Patients from China with unresectable or metastatic gastric or gastroesophageal junction adenocarcinoma can now be treated with tislelizumab plus chemotherapy following its approval.
The Chinese National Medical Products Administration (NMPA) recently approved tislelizumab (BGB-A317) for the frontline treatment of locally advanced, unresectable or metastatic gastric or gastroesophageal junction adenocarcinoma with high PD-L1 expression, according to a press release from BeiGene.1
The approval was based on findings from an interim analysis of the phase 3 RATIONALE 305 trial (NCT03777657) which supported tislelizumab over placebo in combination with chemotherapy. The tislelizumab regimen yielded a median overall survival (OS) of 17.2 months vs 12.6 months with placebo (HR 0.74; 95% CI, 0.59-0.94; P = .0056).2
The median progression-free survival was 7.2 vs 5.9 months with tislelizumab and placebo, respectively (HR 0.67; 95% CI, 0.55-0.83). Additionally, the objective response rate (ORR) favored the experimental arm at 50.4% vs 43.0%, with a median duration of response (DOR) of 9.0 vs 7.1 months, respectively.
“Advanced gastric cancer remains a significant cause of cancer-related mortality in China and we are pleased that tislelizumab plus chemotherapy demonstrated a meaningful survival benefit for patients whose tumors express PD-L1 in the RATIONALE 305 study,” Lai Wang, PhD, global head of R&D at BeiGene, said in the press release.
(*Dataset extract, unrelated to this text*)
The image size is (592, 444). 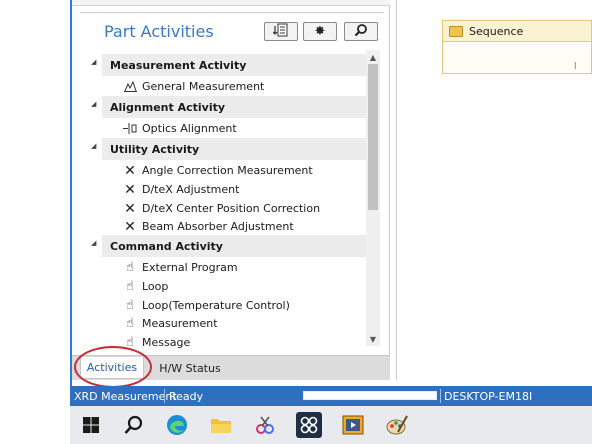 I want to click on scroll-up-arrow-icon: ▲, so click(x=373, y=57).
RATIONALE 305 randomly assigned a total of 997 patients from 13 countries and regions to receive either tislelizumab and chemotherapy or placebo and chemotherapy. A total of 546 had a high PD-L1 expression.
Patients in the experimental group received intravenous tislelizumab at 200 mg plus oxaliplatin at 130 mg/m2 every 3 weeks, oral capecitabine at 1000 mg/m2 twice a day for 2 weeks on days 1 to 14 or intravenous cisplatin at 80 mg/m2 every 3 weeks, and intravenous 5-fluorouracil at 800 mg on days 1 through 5 every 3 weeks. Patients in the control group received the same chemotherapy backbone plus a matched placebo instead of tislelizumab.
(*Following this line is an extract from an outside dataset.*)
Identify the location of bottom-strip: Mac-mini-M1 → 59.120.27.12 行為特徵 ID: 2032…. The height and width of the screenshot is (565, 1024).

“The prognosis for patients with advanced gastric/gastroesophageal junction adenocarcinoma was poor with traditional chemotherapy treatment and we undertook the global phase 3 RATIONALE 305 trial with the aim to improve outcomes,” global principal investigator Xu Ruihua, MD, PhD, director of the Cancer Control Center of Sun Yat-sen University, said. “With approval from the NMPA, we now have another option for our patients, and I expect tislelizumab plus chemotherapy will soon become the new standard of care in this treatment setting in China.”
Tislelizumab plus chemotherapy was previously approved in China for the frontline treatment of patients with recurrent or metastatic nasopharyngeal cancer.3 The FDA delayed approval for tislelizumab as a treatment for advanced or metastatic esophageal squamous cell carcinoma in the second-line setting or later in July 2022.This was due to a delay in site inspections because of COVID-19 travel restrictions in China.4
The agent is also under review by the European Medicines Agency (EMA) for the treatment of advanced or metastatic non–small cell lung cancer (NSCLC).